Peter Morici: Silicon Valley Bank’s failure is no reason for stricter bank regulation
Silicon Valley Bank’s failure rattled confidence in small- and mid-sized banks across the U.S. and once again ignited cries to more tightly regulate banks.
That’s wrong-headed. We need to step back and examine how non-money center banks, which are essentially depositories, get into trouble and better apply the tools we have.
Ever since 17th century London goldsmiths invented modern banking by taking deposits of gold and sovereign coins and making loans by issuing transferrable notes, banks have provided a safer place to keep money than at home and more convenient methods for commercial transactions.
SVB catered to the needs of startup companies, their employees and founders with service and products specific to their needs. Reflecting the community’s values, SVB financed affordable housing, minority businesses and green energy projects.
These were not incompetent bankers. They had a solid loan book because they knew their community. Witness the considerable interest in purchasing SVB’s loan book by Apollo, Blackstone and others in the wake of its collapse.
Promising startups often attract funding in large bursts — initial seed capital and then cycles of private share sales — and deposit considerable sums at banks to cover expenses as they develop. They don’t borrow a lot relative to those deposits.
Consequently, at the end of 2022, SVB had just 35% of its assets invested in loans and more than half in U.S. Treasury and government-agency bonds.
During the tech boom of 2020 and 2021, interest rates were low and deposits rushed into the bank, but SVB purchased too many long-dated securities. After inflation accelerated and the Federal Reserve raised interest rates in 2022, the immediate resale value — as opposed to the par value — of those securities fell.
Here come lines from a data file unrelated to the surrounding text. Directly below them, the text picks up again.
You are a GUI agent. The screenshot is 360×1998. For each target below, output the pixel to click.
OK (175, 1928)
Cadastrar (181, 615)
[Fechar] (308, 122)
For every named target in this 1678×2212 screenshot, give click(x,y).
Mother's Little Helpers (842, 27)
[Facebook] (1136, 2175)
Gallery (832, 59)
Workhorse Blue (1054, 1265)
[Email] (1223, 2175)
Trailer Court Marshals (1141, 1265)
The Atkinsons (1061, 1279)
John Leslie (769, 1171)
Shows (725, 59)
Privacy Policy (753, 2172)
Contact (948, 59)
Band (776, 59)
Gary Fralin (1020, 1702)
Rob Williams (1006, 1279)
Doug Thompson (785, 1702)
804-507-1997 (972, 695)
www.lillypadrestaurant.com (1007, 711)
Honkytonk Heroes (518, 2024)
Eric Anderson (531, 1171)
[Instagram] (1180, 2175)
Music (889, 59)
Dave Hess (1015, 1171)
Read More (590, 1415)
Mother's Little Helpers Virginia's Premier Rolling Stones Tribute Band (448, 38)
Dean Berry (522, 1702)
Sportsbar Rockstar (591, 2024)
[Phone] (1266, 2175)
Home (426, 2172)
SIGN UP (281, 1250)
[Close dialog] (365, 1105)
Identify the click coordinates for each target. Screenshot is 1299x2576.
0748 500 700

As stock prices fell in 2022, venture capital became scarcer and startups withdrew deposits from SVB to meet payroll and other expenses. As deposits fell, the situation was manageable but earlier this year withdrawals accelerated. SVB had to sell too many Treasury and agency securities below par and took losses.
On March 8, SVB announced a new stock offering to raise cash but on March 9, bank stocks had their worst day in almost three years. SVB stock lost 60% of its value. Peter Thiel’s Founders Fund and other venture capital funds advised their portfolio companies — the startups — to move their money, and the run on the bank became a torrent. This was hardly surprising because 94% of SVBs deposits exceeded the $250,000 cap. SVB tried to raise funds to accommodate the requests, but failed.
What was lacking to rescue SVB was a Federal Reserve facility to lend against SVB’s money-good Treasury and agency securities at par.
Closing the barn door after the cow escaped, the U.S. Treasury subsequently announced deposits above $250,000 at SVB and Signature Bank, which also failed, would be honored. The Fed established a one-year lending facility against Treasury and agency securities at par.
Had those steps been taken just four days earlier, SVB might have survived.
What’s needed is to remove the ceiling on deposit insurance for all banks and a Fed lending facility against the face value of good securities renewable for more than one year.
The moral hazard problem has two sides — the motivations of depositors and behavior of banks.
A depositor with $2 million in retirement savings, for example, should not have to check the bank’s balance sheet to safely deposit $500,000. And where should a business put its payroll account — spread over hundreds of banks to get the necessary insurance coverage?
Since 2006, Federal Deposit Insurance has been risk based, with premiums set according to the quality of assets on bank balance sheets.
If the FDIC properly sets rates — and bank examiners are diligent in their duties — it becomes like fire insurance. Covering risks over $250,000 creates moral hazard no more than insuring deposits below that arbitrary limit.
The banking system needs better-trained bank examiners — a competent official would have seen that SVB was overloaded with long-dated Treasurys. The bank’s Form 10-K reported that just $26 billion of its $120 billion in investment securities were marketable at par.
That was a fatal investment choice and SVB management should have been replaced, but letting the bank fail was a tragedy.
SVB made good loans based on its knowledge of the startup community. First Citizens Bancshares a North Carolina-based bank, is acquiring SVB’s banking functions but is likely to face difficulty replicating its service.
Peter Morici is an economist and emeritus business professor at the University of Maryland.